## WHAT YOU ARE ASKED TO DO
Copy out the material from the line containing "The height and width of the screenshot is (679, 1454)." through the line containing "Click the tag", inclusive, and reproduce nothing else.

** BEGIN DATA SUPPLIED **

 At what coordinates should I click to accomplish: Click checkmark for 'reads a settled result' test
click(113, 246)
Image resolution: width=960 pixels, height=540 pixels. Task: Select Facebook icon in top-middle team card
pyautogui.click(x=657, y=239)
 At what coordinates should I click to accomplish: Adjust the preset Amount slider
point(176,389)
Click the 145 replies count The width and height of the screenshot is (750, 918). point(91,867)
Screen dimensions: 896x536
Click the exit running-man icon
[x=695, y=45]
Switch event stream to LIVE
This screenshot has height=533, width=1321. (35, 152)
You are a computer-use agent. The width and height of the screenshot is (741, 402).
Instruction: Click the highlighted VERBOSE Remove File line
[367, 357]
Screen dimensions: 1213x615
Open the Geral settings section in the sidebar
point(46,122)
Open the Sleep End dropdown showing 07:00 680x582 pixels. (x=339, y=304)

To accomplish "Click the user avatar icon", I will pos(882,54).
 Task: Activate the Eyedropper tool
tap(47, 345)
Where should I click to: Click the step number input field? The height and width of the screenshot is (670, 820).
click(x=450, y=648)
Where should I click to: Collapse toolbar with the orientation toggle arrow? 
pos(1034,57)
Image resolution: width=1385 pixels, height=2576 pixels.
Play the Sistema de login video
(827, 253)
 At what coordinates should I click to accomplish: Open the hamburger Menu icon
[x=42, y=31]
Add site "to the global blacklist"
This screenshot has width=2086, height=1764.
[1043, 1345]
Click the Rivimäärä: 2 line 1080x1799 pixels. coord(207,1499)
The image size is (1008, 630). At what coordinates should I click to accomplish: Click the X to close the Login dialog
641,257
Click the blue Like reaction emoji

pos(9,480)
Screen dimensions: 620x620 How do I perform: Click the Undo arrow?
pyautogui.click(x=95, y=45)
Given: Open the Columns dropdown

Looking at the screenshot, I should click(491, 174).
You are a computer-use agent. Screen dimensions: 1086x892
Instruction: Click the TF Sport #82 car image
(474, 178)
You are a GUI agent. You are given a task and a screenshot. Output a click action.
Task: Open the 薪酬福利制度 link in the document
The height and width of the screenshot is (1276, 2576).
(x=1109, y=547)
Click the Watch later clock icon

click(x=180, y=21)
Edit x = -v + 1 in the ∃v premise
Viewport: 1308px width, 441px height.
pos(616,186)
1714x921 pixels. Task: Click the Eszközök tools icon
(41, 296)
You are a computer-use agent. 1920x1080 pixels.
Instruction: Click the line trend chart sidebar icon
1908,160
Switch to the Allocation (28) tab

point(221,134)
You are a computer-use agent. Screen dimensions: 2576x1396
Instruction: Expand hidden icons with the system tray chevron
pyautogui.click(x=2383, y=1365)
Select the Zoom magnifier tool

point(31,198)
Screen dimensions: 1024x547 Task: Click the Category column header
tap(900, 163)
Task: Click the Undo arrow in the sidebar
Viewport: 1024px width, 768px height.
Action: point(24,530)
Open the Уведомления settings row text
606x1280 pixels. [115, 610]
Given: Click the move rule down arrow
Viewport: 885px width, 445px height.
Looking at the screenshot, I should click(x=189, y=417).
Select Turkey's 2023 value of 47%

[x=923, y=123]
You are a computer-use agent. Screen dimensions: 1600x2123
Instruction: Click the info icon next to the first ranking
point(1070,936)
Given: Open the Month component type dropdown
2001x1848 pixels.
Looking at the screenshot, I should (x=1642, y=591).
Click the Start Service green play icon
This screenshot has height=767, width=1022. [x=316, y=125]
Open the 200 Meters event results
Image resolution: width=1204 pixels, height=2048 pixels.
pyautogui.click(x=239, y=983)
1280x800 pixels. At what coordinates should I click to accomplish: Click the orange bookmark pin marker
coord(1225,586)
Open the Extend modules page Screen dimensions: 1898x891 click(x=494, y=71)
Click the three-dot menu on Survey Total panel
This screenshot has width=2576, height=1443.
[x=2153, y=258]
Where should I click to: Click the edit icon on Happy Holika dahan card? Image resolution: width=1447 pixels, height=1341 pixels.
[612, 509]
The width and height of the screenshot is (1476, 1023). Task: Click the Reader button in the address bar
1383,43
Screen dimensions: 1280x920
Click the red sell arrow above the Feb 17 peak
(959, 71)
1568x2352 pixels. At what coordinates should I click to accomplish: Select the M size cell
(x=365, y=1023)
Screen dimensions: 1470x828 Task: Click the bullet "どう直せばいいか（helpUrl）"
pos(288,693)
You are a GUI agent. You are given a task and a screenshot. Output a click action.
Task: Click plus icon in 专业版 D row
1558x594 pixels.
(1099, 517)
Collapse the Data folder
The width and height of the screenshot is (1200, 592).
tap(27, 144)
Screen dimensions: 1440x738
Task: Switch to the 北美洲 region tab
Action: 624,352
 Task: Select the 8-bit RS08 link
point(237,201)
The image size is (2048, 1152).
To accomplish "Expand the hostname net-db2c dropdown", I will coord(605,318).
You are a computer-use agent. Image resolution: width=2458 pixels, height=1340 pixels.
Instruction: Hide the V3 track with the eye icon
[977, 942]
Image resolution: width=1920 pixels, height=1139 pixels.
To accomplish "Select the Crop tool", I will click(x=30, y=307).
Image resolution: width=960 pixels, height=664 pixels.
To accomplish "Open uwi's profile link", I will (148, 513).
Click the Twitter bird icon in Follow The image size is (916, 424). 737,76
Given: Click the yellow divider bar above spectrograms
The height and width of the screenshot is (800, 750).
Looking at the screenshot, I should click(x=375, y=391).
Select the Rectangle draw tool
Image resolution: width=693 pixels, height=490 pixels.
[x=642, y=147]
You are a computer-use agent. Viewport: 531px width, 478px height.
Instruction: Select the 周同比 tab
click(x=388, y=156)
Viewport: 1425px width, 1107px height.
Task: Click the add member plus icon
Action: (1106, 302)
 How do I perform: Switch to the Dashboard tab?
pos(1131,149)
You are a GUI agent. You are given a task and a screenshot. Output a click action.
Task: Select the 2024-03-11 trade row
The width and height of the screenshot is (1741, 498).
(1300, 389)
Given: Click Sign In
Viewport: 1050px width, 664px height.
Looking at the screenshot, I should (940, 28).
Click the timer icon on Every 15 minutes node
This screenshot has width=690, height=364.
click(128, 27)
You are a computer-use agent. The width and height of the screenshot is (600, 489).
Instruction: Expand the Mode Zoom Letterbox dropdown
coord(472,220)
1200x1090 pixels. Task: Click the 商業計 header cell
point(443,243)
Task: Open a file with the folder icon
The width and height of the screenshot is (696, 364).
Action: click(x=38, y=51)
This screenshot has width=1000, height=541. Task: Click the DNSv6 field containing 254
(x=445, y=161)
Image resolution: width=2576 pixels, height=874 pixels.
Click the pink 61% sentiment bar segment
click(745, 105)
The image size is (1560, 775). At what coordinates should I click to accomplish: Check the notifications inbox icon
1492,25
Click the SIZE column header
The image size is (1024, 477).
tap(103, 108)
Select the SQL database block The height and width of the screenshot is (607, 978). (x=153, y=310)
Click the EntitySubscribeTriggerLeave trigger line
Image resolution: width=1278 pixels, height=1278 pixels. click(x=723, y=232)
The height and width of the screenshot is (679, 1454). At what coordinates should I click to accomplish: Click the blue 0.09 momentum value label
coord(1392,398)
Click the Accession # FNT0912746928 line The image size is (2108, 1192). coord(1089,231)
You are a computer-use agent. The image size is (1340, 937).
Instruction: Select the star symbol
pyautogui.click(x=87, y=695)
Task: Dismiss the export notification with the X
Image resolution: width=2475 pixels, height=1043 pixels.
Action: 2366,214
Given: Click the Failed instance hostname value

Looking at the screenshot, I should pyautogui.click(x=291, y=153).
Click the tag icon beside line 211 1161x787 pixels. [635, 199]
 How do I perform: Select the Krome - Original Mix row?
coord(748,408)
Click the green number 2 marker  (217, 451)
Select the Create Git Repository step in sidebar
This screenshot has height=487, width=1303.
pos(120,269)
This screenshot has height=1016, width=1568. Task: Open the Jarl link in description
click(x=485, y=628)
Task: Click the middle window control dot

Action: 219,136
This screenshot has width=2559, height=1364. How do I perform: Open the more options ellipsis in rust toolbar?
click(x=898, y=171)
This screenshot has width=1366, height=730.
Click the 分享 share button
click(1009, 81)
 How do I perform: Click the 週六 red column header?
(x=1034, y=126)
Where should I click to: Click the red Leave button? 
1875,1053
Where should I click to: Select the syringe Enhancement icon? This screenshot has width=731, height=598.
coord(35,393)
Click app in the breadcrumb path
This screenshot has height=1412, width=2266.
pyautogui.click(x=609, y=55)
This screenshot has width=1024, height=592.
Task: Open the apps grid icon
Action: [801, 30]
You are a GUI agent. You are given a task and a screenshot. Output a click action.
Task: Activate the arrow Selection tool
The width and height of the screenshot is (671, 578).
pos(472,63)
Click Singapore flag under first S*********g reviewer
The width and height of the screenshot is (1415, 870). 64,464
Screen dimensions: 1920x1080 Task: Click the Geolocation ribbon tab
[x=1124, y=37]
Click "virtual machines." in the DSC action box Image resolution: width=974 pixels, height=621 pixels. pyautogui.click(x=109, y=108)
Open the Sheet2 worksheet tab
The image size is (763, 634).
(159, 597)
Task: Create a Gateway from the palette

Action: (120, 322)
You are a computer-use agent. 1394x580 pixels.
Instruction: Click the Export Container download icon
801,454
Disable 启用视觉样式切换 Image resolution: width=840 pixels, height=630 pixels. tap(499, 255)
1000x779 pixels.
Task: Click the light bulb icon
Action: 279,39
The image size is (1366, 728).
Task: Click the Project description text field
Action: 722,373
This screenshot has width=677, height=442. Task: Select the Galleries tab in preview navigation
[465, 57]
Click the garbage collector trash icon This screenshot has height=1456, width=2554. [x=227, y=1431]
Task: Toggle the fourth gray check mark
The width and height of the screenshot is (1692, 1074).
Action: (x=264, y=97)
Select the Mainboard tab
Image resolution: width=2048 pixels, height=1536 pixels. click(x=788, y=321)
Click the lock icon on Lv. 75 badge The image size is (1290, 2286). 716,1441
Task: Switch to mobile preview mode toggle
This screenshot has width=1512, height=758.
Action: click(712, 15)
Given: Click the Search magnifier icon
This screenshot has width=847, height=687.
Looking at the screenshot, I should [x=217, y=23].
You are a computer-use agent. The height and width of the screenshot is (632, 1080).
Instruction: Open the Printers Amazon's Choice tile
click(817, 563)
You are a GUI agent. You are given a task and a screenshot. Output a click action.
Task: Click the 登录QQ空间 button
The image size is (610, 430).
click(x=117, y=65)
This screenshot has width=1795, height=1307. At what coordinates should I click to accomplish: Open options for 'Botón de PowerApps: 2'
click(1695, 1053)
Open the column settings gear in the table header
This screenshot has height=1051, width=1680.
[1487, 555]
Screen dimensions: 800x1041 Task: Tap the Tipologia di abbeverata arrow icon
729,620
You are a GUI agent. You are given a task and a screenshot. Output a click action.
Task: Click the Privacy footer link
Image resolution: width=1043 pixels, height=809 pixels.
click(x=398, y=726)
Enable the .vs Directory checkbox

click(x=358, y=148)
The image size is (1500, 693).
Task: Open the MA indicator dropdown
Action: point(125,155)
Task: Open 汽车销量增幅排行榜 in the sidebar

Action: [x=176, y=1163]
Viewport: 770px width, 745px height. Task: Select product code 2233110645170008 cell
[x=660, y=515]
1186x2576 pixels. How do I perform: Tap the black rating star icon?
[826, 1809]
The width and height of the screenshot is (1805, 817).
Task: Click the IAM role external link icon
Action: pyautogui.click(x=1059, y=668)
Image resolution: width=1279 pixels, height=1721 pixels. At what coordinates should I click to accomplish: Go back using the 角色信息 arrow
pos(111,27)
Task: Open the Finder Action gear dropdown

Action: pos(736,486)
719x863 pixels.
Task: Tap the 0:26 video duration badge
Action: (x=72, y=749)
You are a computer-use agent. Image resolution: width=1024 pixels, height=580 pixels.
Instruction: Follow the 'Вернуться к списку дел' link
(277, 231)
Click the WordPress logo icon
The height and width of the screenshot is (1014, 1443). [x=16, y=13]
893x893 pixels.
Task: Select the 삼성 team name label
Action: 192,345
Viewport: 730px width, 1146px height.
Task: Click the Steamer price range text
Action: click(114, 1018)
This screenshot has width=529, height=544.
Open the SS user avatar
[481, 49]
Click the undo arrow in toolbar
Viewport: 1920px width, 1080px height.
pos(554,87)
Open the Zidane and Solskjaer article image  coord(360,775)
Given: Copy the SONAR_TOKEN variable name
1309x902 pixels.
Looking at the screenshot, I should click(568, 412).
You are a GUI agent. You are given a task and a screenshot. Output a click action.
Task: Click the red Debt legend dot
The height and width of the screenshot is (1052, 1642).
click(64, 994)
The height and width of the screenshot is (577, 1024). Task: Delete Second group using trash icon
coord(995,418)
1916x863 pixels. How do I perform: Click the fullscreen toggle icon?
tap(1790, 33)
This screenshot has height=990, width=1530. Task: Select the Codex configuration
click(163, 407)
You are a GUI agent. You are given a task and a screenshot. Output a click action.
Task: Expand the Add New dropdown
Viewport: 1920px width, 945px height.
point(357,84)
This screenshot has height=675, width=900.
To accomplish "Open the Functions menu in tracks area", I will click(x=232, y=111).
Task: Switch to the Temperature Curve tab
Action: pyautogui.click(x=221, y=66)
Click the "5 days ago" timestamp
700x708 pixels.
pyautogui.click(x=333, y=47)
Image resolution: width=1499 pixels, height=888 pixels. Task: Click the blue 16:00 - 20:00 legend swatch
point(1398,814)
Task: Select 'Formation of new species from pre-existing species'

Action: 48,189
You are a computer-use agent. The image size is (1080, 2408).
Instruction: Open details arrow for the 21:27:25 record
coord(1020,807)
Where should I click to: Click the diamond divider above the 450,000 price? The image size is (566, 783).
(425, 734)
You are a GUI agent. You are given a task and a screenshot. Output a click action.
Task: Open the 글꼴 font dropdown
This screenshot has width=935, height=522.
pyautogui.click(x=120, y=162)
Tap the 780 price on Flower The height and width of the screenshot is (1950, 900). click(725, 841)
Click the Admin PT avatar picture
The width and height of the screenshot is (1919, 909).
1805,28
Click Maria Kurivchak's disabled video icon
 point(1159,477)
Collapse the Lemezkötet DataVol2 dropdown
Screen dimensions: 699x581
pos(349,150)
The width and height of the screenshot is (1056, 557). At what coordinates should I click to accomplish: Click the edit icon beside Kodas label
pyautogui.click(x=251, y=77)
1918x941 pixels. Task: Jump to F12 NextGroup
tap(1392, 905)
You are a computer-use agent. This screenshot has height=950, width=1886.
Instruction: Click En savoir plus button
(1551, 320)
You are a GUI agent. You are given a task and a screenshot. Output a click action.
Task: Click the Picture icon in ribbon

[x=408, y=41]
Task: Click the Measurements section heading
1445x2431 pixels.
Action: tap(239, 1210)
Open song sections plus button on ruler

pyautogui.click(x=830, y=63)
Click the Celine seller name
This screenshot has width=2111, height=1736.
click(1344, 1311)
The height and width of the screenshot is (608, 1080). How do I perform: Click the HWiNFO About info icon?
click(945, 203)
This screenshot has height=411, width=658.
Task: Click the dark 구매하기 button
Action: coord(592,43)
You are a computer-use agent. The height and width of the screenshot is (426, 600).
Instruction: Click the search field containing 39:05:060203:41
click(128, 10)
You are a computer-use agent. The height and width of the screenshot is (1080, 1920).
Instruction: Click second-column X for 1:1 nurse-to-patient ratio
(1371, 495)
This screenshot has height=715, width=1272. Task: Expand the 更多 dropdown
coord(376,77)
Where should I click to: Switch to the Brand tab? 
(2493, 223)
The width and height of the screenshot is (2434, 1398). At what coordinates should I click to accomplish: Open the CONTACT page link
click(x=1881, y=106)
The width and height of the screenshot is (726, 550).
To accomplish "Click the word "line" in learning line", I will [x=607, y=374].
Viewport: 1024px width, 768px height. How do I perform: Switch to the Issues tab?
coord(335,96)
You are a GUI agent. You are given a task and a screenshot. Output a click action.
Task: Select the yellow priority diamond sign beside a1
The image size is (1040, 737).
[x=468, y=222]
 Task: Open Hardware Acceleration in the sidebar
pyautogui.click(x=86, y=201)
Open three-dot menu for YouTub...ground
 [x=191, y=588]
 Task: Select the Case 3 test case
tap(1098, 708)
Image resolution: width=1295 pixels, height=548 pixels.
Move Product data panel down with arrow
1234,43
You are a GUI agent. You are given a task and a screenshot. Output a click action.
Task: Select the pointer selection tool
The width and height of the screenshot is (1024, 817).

** END DATA SUPPLIED **

## EXERCISE SOLUTION
The height and width of the screenshot is (679, 1454). At what coordinates should I click to accomplish: Click the blue 0.09 momentum value label
coord(1392,398)
Click the Accession # FNT0912746928 line The image size is (2108, 1192). coord(1089,231)
You are a computer-use agent. The image size is (1340, 937).
Instruction: Select the star symbol
pyautogui.click(x=87, y=695)
Task: Dismiss the export notification with the X
Image resolution: width=2475 pixels, height=1043 pixels.
Action: 2366,214
Given: Click the Failed instance hostname value

Looking at the screenshot, I should pyautogui.click(x=291, y=153).
Click the tag icon beside line 211 1161x787 pixels. [635, 199]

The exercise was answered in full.